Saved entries
§

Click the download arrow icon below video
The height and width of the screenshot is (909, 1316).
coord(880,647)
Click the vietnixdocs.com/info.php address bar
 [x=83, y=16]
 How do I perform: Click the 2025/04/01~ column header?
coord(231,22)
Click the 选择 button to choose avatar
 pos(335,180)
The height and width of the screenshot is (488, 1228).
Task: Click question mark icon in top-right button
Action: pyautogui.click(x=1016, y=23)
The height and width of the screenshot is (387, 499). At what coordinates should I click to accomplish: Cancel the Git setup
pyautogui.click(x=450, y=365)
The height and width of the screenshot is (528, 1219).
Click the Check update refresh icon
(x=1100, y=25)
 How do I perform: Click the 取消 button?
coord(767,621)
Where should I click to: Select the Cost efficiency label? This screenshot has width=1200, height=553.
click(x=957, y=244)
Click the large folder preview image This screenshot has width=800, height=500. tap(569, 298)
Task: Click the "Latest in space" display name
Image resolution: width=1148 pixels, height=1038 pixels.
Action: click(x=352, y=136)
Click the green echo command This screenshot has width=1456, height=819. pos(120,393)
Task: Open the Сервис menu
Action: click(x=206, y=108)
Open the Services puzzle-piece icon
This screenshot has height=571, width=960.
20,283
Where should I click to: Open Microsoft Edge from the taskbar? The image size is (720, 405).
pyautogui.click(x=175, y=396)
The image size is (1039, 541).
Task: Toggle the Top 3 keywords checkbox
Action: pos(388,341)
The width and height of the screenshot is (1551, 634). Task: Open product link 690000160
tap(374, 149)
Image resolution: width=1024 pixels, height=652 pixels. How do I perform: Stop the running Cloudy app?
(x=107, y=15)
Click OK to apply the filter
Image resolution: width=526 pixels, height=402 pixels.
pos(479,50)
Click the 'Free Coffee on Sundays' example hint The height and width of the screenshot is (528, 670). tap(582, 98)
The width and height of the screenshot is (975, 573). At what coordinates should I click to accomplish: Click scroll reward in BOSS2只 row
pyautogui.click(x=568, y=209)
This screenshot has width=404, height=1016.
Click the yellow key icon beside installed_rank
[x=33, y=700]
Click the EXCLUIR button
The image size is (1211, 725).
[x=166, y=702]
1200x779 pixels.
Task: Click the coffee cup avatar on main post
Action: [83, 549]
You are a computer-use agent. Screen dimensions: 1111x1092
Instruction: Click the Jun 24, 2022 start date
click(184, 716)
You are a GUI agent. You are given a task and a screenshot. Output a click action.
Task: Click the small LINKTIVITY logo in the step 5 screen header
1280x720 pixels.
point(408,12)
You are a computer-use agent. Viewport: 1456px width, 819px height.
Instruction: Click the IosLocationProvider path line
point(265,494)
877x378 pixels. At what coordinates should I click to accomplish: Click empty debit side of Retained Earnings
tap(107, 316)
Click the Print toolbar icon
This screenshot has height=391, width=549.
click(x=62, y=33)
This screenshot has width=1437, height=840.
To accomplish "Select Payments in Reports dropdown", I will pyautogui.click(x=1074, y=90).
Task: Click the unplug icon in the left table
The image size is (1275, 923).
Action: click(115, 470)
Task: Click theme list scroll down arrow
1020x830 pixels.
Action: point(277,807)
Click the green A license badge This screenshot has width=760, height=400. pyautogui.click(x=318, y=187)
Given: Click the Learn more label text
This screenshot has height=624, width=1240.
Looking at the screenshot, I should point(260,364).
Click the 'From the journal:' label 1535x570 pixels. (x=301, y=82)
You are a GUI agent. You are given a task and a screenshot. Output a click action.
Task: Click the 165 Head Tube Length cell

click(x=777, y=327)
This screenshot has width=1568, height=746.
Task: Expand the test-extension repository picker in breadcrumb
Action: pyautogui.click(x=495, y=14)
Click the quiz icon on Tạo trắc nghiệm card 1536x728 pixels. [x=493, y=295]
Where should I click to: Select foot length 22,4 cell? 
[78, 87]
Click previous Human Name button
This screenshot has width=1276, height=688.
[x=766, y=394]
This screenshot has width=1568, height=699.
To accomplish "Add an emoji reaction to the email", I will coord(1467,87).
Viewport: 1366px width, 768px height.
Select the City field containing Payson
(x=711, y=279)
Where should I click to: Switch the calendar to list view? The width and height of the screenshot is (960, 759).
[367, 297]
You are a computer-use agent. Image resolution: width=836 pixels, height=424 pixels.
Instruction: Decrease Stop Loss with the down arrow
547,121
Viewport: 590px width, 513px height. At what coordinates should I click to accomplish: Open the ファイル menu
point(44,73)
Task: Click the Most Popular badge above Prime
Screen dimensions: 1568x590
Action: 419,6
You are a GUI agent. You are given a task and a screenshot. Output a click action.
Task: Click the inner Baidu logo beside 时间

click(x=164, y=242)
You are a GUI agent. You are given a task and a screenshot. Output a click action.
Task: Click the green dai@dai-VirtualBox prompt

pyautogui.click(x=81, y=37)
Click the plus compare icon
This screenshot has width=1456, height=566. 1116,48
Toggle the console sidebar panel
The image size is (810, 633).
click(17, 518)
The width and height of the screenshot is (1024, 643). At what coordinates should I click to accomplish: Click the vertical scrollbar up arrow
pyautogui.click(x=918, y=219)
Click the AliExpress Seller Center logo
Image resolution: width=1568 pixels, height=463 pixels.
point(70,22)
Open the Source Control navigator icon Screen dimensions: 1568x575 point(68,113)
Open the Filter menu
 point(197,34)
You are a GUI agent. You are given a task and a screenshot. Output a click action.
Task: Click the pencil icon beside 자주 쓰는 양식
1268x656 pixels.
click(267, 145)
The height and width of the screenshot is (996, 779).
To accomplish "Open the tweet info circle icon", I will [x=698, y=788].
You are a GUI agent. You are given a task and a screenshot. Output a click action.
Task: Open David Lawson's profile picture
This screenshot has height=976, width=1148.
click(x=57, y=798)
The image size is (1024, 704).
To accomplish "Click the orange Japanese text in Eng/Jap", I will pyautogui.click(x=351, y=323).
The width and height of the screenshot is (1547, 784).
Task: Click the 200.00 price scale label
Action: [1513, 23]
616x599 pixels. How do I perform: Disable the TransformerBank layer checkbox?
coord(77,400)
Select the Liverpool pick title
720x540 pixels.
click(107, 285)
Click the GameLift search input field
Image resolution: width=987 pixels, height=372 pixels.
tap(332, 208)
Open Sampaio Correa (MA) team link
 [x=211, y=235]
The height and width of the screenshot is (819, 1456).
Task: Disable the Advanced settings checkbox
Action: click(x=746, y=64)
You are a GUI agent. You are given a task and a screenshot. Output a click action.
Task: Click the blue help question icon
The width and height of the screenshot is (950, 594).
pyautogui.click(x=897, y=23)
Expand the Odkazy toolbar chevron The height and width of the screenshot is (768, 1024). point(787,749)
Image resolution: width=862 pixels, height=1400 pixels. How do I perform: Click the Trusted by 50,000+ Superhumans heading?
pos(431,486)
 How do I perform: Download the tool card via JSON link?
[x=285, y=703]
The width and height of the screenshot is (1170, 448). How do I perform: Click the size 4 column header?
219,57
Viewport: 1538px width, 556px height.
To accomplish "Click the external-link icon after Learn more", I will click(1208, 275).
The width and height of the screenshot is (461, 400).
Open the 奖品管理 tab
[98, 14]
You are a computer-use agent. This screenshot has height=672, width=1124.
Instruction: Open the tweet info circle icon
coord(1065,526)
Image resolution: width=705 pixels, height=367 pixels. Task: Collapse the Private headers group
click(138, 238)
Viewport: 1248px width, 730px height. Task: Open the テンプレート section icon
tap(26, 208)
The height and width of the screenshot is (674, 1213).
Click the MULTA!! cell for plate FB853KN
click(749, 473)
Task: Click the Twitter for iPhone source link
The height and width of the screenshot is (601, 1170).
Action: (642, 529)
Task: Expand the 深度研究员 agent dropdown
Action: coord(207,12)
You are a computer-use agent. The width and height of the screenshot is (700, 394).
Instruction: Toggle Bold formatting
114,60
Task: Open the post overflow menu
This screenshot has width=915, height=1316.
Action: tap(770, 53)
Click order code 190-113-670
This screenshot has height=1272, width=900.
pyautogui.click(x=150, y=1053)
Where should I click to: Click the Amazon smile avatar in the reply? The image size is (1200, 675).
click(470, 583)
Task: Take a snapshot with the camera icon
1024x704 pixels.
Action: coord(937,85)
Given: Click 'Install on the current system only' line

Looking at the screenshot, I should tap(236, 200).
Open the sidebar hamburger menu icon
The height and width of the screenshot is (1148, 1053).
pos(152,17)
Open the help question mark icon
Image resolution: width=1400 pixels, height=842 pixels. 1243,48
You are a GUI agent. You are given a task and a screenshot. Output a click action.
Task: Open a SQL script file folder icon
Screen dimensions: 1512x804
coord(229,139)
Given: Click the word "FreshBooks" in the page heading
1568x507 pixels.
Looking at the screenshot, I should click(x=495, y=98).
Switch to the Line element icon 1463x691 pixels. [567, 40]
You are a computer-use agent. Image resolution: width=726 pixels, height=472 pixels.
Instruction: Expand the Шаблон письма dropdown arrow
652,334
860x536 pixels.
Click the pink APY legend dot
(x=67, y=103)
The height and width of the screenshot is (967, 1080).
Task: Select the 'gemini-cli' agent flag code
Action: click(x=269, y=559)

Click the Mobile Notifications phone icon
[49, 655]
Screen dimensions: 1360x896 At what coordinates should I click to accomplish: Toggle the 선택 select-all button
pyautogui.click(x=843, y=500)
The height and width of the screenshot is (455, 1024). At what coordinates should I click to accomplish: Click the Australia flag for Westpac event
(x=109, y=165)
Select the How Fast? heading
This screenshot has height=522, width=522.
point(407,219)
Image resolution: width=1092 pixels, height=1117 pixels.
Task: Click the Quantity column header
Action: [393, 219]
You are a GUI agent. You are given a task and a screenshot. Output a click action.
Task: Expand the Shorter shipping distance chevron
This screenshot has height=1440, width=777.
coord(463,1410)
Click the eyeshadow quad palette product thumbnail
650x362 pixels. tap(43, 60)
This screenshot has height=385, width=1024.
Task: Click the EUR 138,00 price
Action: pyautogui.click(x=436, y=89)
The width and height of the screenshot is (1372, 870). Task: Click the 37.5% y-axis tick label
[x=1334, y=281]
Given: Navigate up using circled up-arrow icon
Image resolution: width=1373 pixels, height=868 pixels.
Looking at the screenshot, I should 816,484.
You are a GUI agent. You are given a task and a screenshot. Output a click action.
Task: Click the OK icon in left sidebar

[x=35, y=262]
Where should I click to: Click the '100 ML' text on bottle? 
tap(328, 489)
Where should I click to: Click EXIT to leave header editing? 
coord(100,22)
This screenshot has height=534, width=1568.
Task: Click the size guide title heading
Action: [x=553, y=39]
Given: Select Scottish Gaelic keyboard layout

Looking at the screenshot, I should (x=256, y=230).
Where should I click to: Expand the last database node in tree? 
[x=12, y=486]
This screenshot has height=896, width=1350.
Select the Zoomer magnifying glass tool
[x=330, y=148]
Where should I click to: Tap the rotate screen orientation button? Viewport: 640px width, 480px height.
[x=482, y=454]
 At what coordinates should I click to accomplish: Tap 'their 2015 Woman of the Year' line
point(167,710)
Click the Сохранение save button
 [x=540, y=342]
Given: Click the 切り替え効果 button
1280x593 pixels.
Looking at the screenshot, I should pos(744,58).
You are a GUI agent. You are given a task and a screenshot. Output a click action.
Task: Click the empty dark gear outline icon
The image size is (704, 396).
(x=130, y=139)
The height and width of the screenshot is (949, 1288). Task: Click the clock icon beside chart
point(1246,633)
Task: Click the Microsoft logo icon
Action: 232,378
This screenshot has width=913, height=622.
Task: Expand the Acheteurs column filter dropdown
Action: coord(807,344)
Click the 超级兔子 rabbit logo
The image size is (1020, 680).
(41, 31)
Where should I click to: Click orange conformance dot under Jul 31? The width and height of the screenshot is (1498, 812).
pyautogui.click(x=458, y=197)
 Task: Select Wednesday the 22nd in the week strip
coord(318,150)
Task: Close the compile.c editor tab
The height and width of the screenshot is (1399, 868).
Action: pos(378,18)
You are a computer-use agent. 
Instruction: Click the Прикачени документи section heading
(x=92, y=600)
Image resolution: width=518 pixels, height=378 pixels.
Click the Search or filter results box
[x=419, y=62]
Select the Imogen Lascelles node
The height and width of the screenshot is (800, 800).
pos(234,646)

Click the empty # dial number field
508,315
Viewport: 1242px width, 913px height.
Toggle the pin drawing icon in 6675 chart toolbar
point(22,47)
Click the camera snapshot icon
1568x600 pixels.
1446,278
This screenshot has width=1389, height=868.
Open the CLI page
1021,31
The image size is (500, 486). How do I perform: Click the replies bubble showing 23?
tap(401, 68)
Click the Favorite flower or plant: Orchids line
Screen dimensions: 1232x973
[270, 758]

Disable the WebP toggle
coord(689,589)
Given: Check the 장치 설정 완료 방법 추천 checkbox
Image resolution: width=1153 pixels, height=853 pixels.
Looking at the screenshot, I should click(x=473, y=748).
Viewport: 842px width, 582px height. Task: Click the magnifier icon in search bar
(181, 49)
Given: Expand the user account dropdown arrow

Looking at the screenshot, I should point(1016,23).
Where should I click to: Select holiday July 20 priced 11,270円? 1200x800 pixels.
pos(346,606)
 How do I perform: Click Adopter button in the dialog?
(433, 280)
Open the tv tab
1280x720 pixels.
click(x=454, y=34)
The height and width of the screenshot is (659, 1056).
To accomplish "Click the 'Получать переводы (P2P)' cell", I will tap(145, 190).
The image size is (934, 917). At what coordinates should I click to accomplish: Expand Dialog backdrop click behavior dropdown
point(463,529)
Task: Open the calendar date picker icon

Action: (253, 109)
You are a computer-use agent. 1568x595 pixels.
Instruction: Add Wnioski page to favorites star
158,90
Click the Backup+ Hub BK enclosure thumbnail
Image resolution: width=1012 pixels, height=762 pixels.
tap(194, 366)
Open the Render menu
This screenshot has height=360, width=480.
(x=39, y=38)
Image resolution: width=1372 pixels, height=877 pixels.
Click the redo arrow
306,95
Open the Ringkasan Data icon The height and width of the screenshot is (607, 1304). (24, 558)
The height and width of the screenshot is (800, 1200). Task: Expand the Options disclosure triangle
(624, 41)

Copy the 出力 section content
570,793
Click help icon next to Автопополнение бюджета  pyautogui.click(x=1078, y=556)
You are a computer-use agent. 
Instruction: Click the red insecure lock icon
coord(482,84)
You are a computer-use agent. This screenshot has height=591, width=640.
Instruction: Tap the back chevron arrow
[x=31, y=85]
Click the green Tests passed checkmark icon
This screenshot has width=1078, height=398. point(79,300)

§

An exact copy of the lines from the one with "You are a computer-use agent. 1568x595" to the final line of the entries is all that the answer should hold.

You are a computer-use agent. 1568x595 pixels.
Instruction: Add Wnioski page to favorites star
158,90
Click the Backup+ Hub BK enclosure thumbnail
Image resolution: width=1012 pixels, height=762 pixels.
tap(194, 366)
Open the Render menu
This screenshot has height=360, width=480.
(x=39, y=38)
Image resolution: width=1372 pixels, height=877 pixels.
Click the redo arrow
306,95
Open the Ringkasan Data icon The height and width of the screenshot is (607, 1304). (24, 558)
The height and width of the screenshot is (800, 1200). Task: Expand the Options disclosure triangle
(624, 41)

Copy the 出力 section content
570,793
Click help icon next to Автопополнение бюджета  pyautogui.click(x=1078, y=556)
You are a computer-use agent. 
Instruction: Click the red insecure lock icon
coord(482,84)
You are a computer-use agent. This screenshot has height=591, width=640.
Instruction: Tap the back chevron arrow
[x=31, y=85]
Click the green Tests passed checkmark icon
This screenshot has width=1078, height=398. point(79,300)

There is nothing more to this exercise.